Oxford, Oxford University Press, 2008, ISBN: 9780199233649; 320pp.; Price: £55.00
Kings College London
Date accessed: 24 July, 2015
On 8 February 2008, the Polish minister of culture announced that his government would not support the establishment of a centre in Berlin commemorating the expulsion of Germans and other ethnic minorities in the 20th century. Initially proposed in the late 1990s by Erika Steinbach, a CDU member of the Bundestag and head of the association which represents German expellees, this project has been consistently opposed by Polish and other East European governments over the last ten years. Repeatedly, Polish and Czech politicians have stated that any centre or exhibition focusing on the consequences of population transfer could be misused to equate the suffering Germans experienced after 1945 with the suffering that was inflicted by Germans upon others during the Second World War.
The fact that Erika Steinbach’s initiative has managed to elicit such a great amount of both positive and negative attention is no coincidence. Popular concerns in Poland and the Czech Republic that German expellees might be able to take advantage of German reunification to assert territorial or financial demands have been played upon to gain votes by ambitious nationalist politicians such as Vaclav Klaus, Andzrej Lepper or the Kaczynski brothers. Conversely, many expellees saw the potential accession of Poland and the Czech Republic into the European Union as an opportunity to challenge the expropriation of German property in 1945 and demand compensation in German and European courts. Despite the strenuous efforts of many individual Germans, Poles and Czechs to promote national reconciliation, the heated debates caused by attempts to commemorate the expulsion of ethnic Germans demonstrate the extent to which the historical legacy of this form of population transfer can still have a major impact on European political life.
The resurgence of this debate has been accompanied by a growing number of historical studies and fictional reinterpretations of the causes and consequences of population transfer in the 1940s.
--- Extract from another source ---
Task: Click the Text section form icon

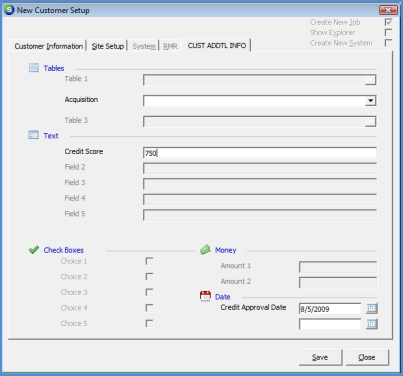Action: (x=33, y=135)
While Günther Grass’ Im Krebsgang is the most prominent of recent novels exploring the mass evacuation of Germans from East Prussia, popular histories written by journalists and scholars such as Tomas Urban have continued to sustain public interest in post-war population transfer.(1) Extensive research on this topic has also been conducted by several English-speaking historians, culminating in two excellent recent studies dealing with the forced movement of ethnic Germans, Pertti Ahonen’s After the Expulsion: West Germany and Eastern Europe 1945-1990 and Ian Connor’s Refugees and Expellees in Post-War Germany.(2)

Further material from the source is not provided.